Le modèle toulousain
Le stade toulousain lors des deux dernières demi-finales de Champions cup européenne respectivement contre le Leinster en 2019 et dernièrement Exeter aurait pu laisser un goût amer dans les têtes des joueurs et du staff. Dans les deux cas, ces revers auraient pu remettre en cause, voire inciter à renier le « jeu de main des Toulousains » ce qui, du même coup, aurait brisé la dynamique enclenchée et cliver les opinions des uns et des autres sur la pertinence du jeu à faire. Il s’agit bien de deux défaites, mais, autant contre le Leinster la production avait conduit à pointer certaines limites, autant contre Exeter le rugby produit par les Rouge et Noir méritait une meilleure conclusion. Quoi qu’il en soit, dans ce contexte, Ugo Mola et tout l’environnement stadiste surent toujours rester fidèles au jeu de mouvement choisi.
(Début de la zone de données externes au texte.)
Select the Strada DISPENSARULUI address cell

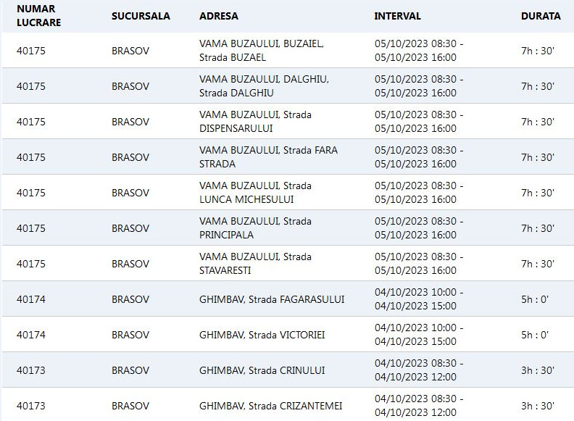click(x=255, y=122)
Cette respiration s’est vérifiée en ce début de saison en top 14 respectivement contre Clermont (malgré une courte défaite), La Rochelle et Toulon (un adversaire redouté), juste après la défaite à Exeter la semaine précédente. Je n’ai pas eu personnellement de doutes sur la résilience de ce groupe pour rebondir en challengeant tous ses adversaires, quel que soit leur niveau sur ce rugby « à la toulousaine ». Ce style séduit, plaît, dégage une image positive, celle d’un rugby en liberté forcement à risque mais tellement générateur de plaisir pour les joueurs. Ce jeu toulousain peut-il servir à élever tout à la fois le rugby de la base et optimiser la haute performance ? Bien sûr que oui, à condition d’en connaître et maîtriser le mode d’emploi donc de comprendre le comment et pourquoi cela fonctionne. Tout un mode d’enseignement qui s’inscrit en continuité dans le développement et le perfectionnement du joueur. Quelles que soient les cultures de jeu nous avons besoin d’un rugby réfèrent des plus jeunes au meilleur niveau sur lequel s’identifier.
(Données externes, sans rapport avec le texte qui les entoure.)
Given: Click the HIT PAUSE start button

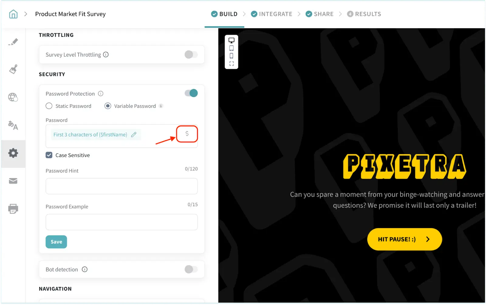Looking at the screenshot, I should point(405,240).
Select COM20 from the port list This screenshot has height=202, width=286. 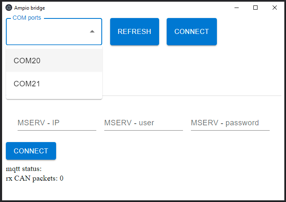pos(54,60)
À cette aune, tous les clubs de haut niveau me semblent actuellement être imprégnés par la volonté d’aller vers ce mode de jeu moins frontal, plus adaptatif plus mobile synonyme d’harmonie collective. Certains clubs s’y frottent mais le réalisent de manière épisodique voire de manière plus ou moins juste par manque de maîtrise et de repères communs.
Mais, comment rester convaincant quand surgissent les effets pervers en cas de mauvais résultats ? Toulouse a l’avantage d’un passé plutôt bien réussi grâce à cette culture du jeu. En plus, ce choix de jeu trouve un écho favorable du côté des anciens du club, ce qui tend à renforcer l’appétence des joueurs à prouver l’efficacité de « ce savoir être et faire ». C’est toute une dynamique mentale qui s’installe collectivement, se génère et régénère, s’ancre dans la tête des joueurs (en plus porté par les plus jeunes) au fil des matchs et des résultats, les bons et… les moins bons qu’il s’agit d’accepter. En jeu, en toutes circonstances, cet état mental et la confiance générée concourent à entretenir cet ADN refusant par ricochets les déviances qui pourraient surgir. Dans ce match contre Toulon particulièrement en première mi-temps cet esprit du jeu s’est imposé de superbe manière. Tous les ingrédients du jeu toulousain se marièrent derrière le respect les principes fondamentaux « d’avancée et soutien » avec le concours de références communes incontournables pour résoudre « les problèmes d’adaptabilité collective » évoquée plus haut, et rendre la lecture du jeu significative pour tous. Dans un jeu de mouvement bien compris, la liberté d’initiative accordée, contribue à développer l’intelligence tactique de chacun. Quel que soit leur poste, la notion de rôle momentanée à assumer prend tout son sens. À chacun sa passion ! Cet éloge du jeu toulousain ne suffira pas pour rendre cette équipe invincible. Ne rêvons pas, ce plaidoyer n’est pas une garantie pour gagner tous les matchs mais même en cas de défaite, cela n’enlèvera rien à ceux qui aiment ce jeu et à mon plaisir de jouir de ce rugby.